“You’re not very good with change,” he says.
“You worry too much. And stop trying to process everything at once. One thing at a time.”
There’s so much new, so much shifting, so much more stuff.
I tell myself this isn’t entirely unfamiliar territory. After all, we’ve been more or less living together off and on. Still, there are advantages to certain aspects of life cast in stone, though even as I form those words, I know that no such thing exists.
I recognize my recent hypersensitivity: new software, new hardware, new service providers, and now two new remotes that seem to be sending me over the edge. All I wanted was a bundled media package to save a few bucks, and I wind up with an incomprehensible system, a missing box, and a headache. In more ways than one.
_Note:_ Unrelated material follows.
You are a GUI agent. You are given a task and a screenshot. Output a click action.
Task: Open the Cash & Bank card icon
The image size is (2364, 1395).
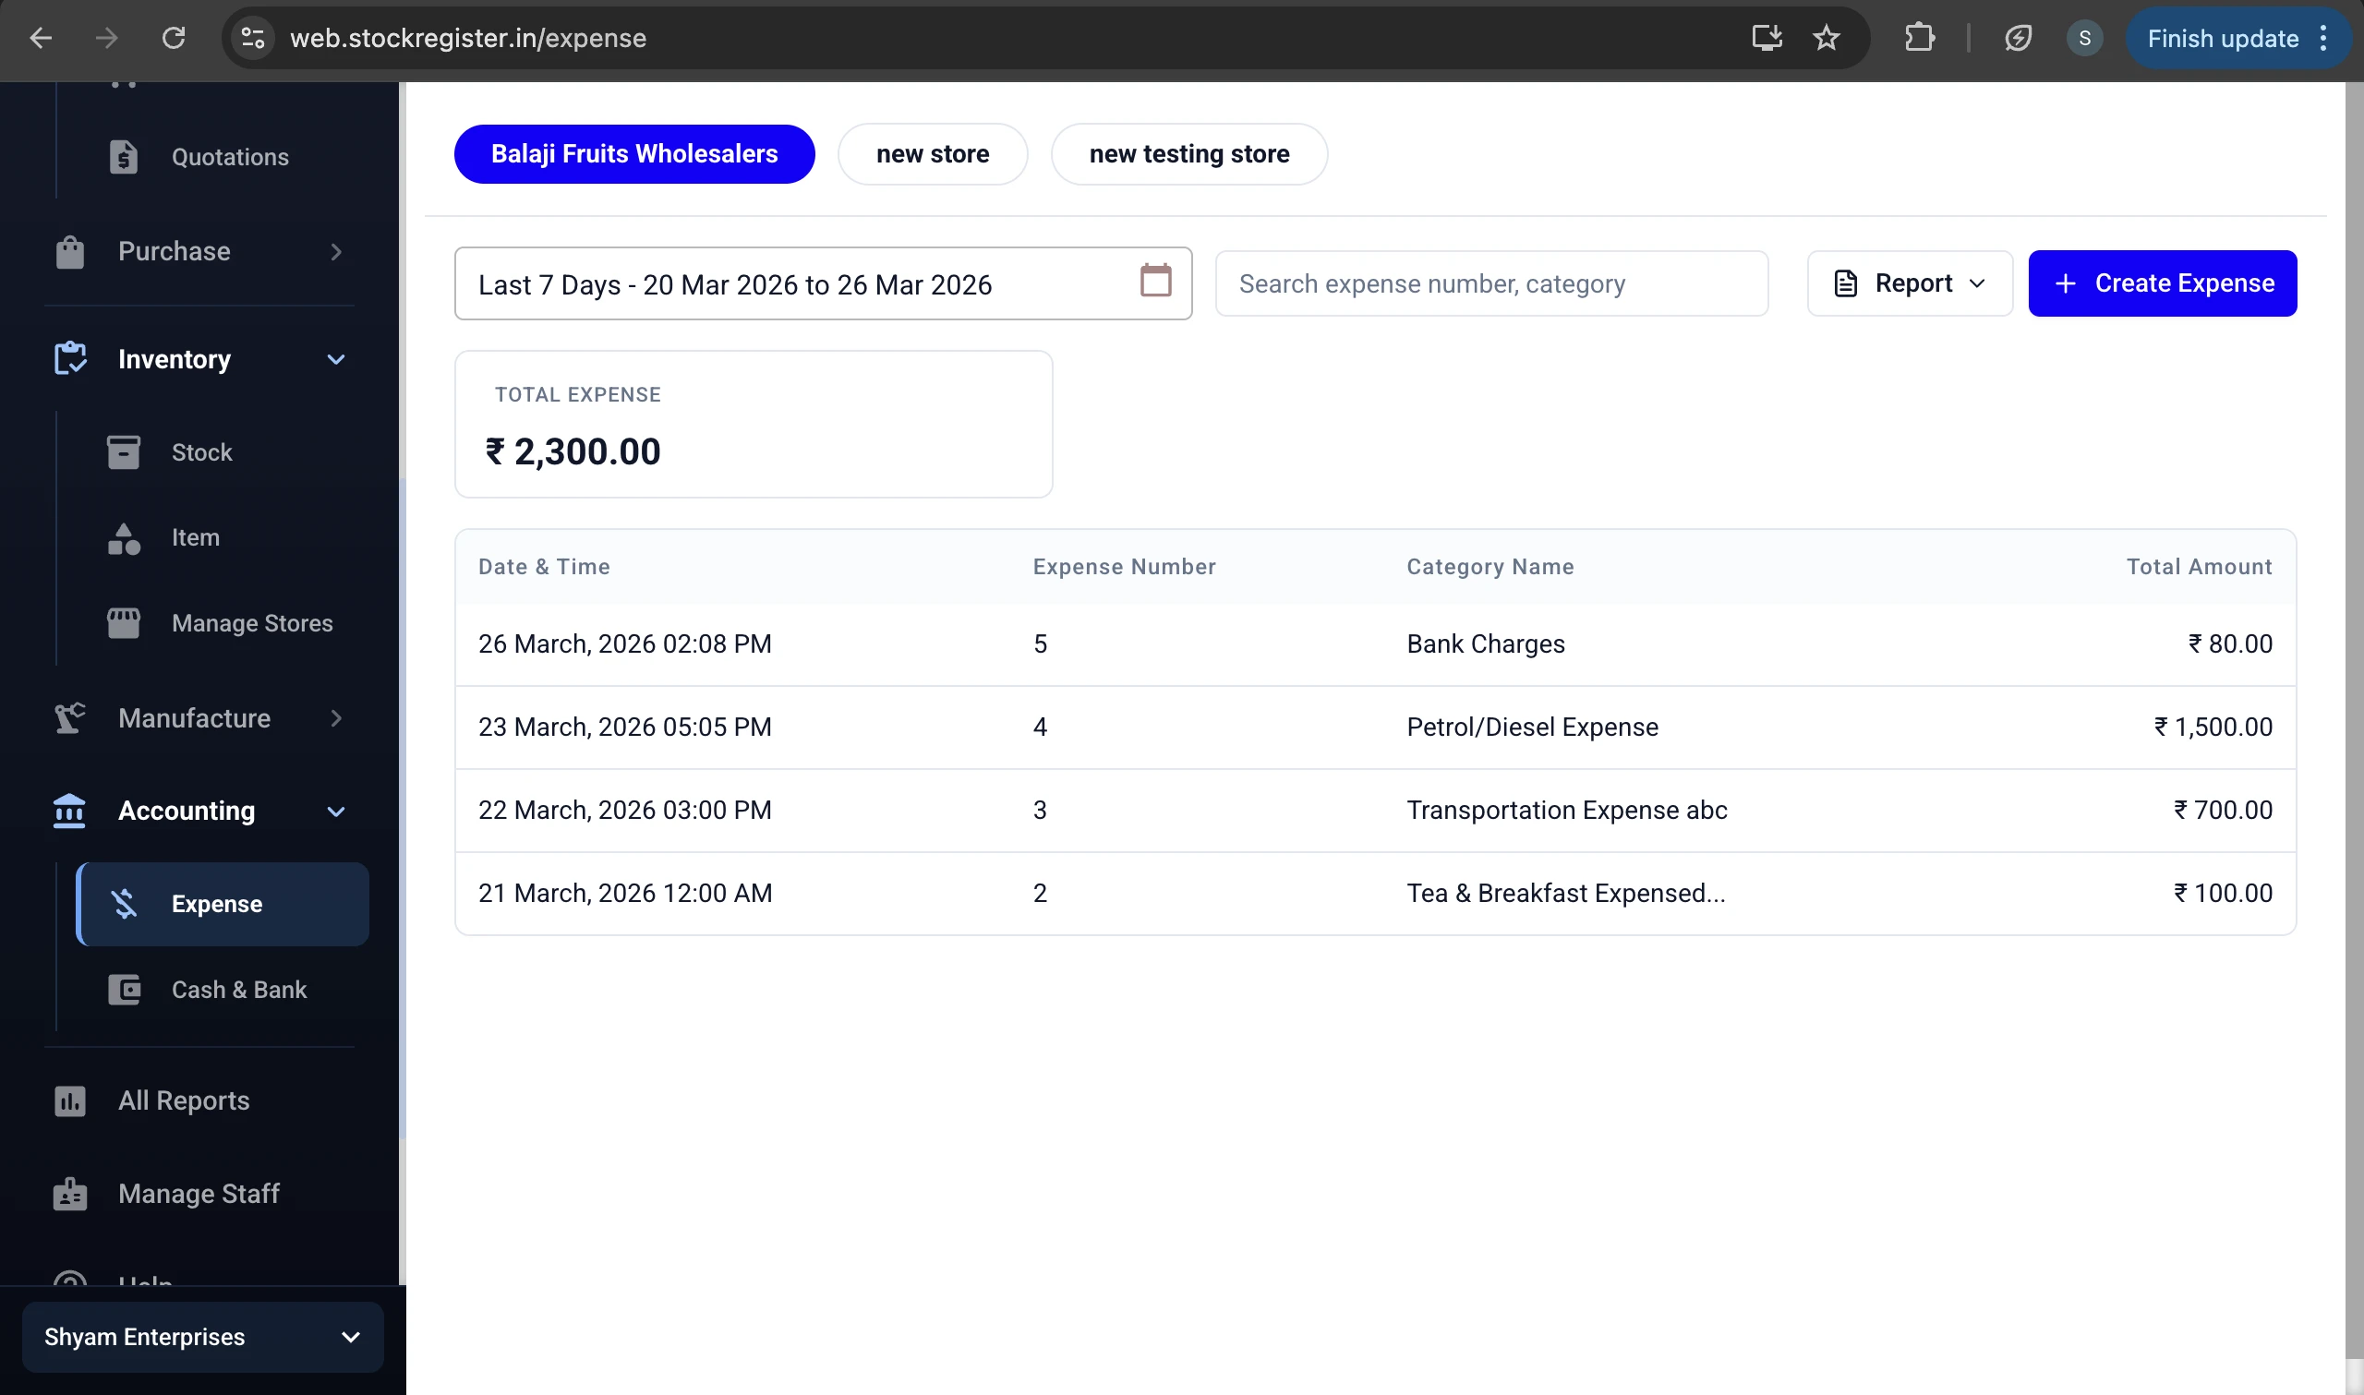click(x=123, y=989)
I’m fumbling with buttons that my fingers used to know in the dark. Not only am I stumped by plastic and wires, but if I have to retain one more user name, password, PIN, or secret answer, my brain will explode!
I tell myself I should be fine with this, but I’m fretful and annoyed. The spices have been moved. The coffee container is dangerously low. The bed isn’t made.
“Mountains out of a molehill,” my Adult Voice chides.
I mutter to myself: I know.
I worry over my carefully constructed routine on which I depend to make a living. How do I find a different working rhythm? What if he expects more of me than I can possibly provide? Where do I set the logistical boundaries? Why does this suddenly feel so damn hard?
My son speaks again and he’s reassuring. He’s holding the remotes and he repeats: “one thing at a time.”
I’m recalling a Sex and the City episode. Season 2, possibly 3. Miranda is propped up in bed with Steve nearby as she fusses over the way he tosses his clothes. He grins and asks for a drawer, then tells her what he really wants is to move in. Her expression is something akin to the proverbial deer caught in the headlights.
She tells him “I need my space” – and I empathize.
Then again, maybe I’m not Miranda. Maybe I’m Big: “You have your place, I have mine.”
This is not the same as living with children. I’m used to that. It’s my “normal.” Why is this so hard? What am I afraid of?
I have spoken to him of my need for quiet in the morning. I have spoken to him of my schedule and its importance. I have no need to explain what occurs with interruptions: He’s seen me wild-eyed if he talks when I’m working. The sound of his voice – any voice – breaks my process.
My boys have learned these lessons of living in close quarters, and did so at a very young age: Mom is in her office, Mom is at her computer, Mom is not to be disturbed… unless of course there’s blood.
I smile at the memory of that rule and their good-natured adherence. When home is also the workplace, clear boundaries are a must.
There will need to be talk, reminders, negotiation, more talk. There will need to be listening – mine as well as his.
We have that down. But I’m not good with change, this change, so much change. Then I ask myself – what’s changing, really?
I glance at the remotes again, miffed at the phone calls still to be made, the return visit, the unavoidable disruption. When did life become so complicated, even when you’re trying to simplify?
And I hear my son’s words, wise and soothing. One thing at a time – one part of the closet cleared out, one half of the bathroom counter for him, one function on the remote. One deep breath.